◆ Assignment
Set down the entries once more exactly as they were written.

◆ Exercise input
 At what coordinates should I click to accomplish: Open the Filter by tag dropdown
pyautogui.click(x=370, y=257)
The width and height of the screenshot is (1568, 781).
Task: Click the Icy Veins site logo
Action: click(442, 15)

◆ Answer box
 At what coordinates should I click to accomplish: Open the Filter by tag dropdown
pyautogui.click(x=370, y=257)
The width and height of the screenshot is (1568, 781).
Task: Click the Icy Veins site logo
Action: click(442, 15)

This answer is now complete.